» **ASSIGNMENT**
The answer is to be an exact copy of the lines below running from the line with "This screenshot has width=685, height=654." down to the line with "the Zoom magnifier", both ends included, and nothing more.

═════ THE RECORDS

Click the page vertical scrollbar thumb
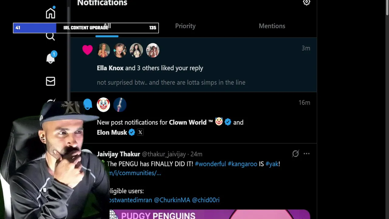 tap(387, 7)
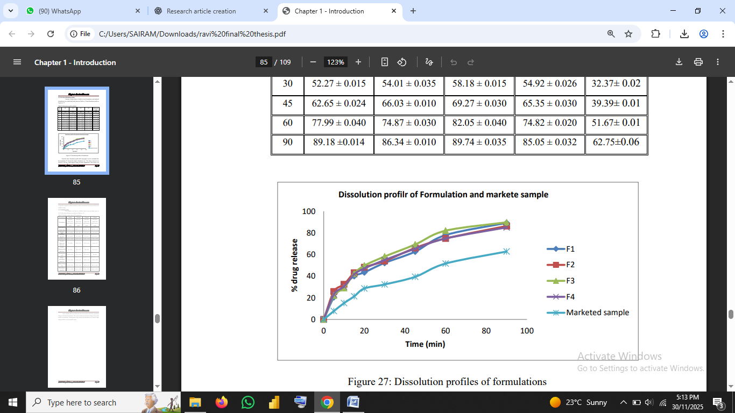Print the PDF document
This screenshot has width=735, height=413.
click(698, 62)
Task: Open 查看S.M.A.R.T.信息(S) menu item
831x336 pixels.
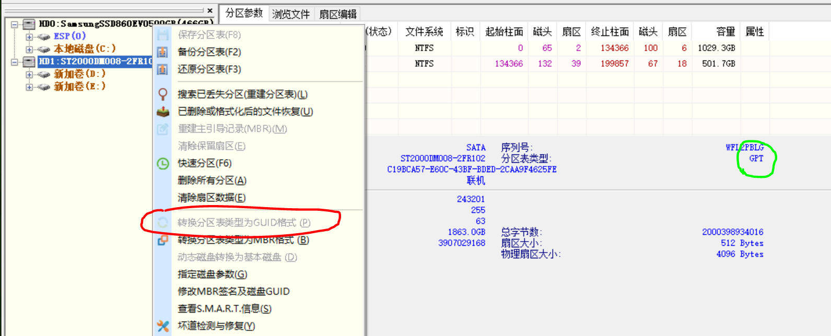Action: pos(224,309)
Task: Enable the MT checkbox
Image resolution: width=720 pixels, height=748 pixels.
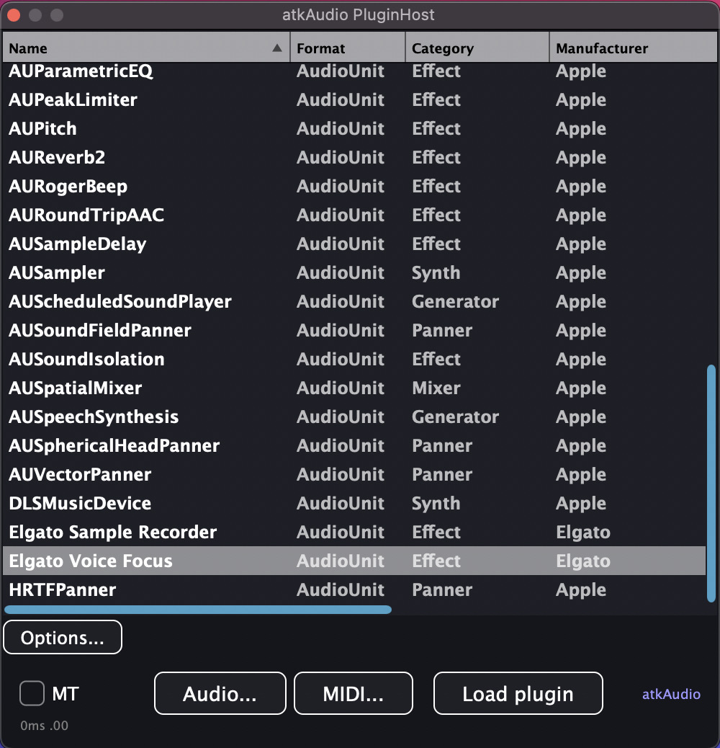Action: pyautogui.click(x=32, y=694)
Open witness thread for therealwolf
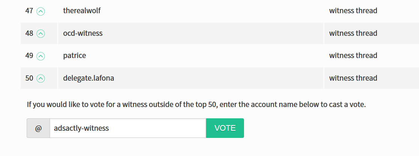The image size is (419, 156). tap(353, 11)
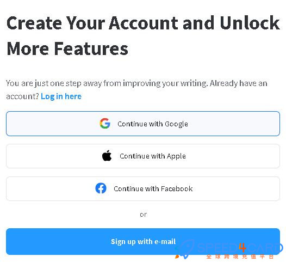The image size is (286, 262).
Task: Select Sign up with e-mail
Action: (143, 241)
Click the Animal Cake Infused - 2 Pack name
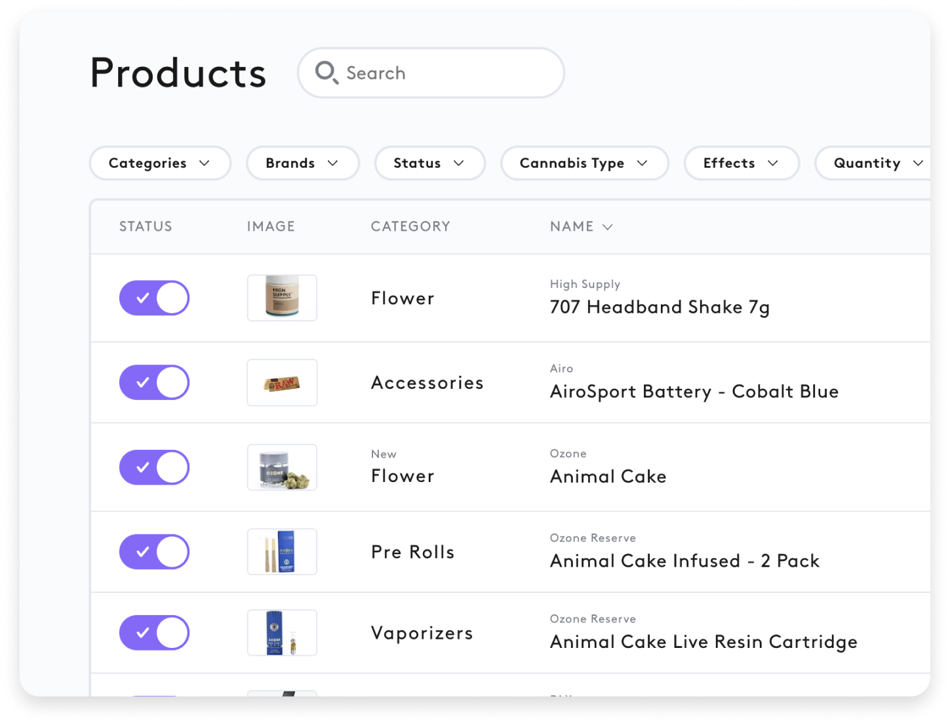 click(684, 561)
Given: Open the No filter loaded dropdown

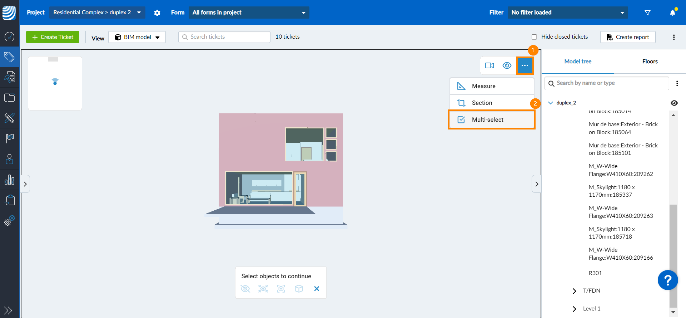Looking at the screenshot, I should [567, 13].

══════════
═════ THE RECORDS

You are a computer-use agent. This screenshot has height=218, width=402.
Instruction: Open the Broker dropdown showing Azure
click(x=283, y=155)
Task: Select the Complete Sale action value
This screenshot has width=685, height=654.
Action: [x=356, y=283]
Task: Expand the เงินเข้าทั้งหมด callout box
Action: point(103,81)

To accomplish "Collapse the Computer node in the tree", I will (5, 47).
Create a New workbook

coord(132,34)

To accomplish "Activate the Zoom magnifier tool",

══════════

» **RESULT OF THIS TASK**
This screenshot has width=685, height=654.
Action: [x=356, y=283]
Task: Expand the เงินเข้าทั้งหมด callout box
Action: point(103,81)

To accomplish "Collapse the Computer node in the tree", I will (5, 47).
Create a New workbook

coord(132,34)

To accomplish "Activate the Zoom magnifier tool",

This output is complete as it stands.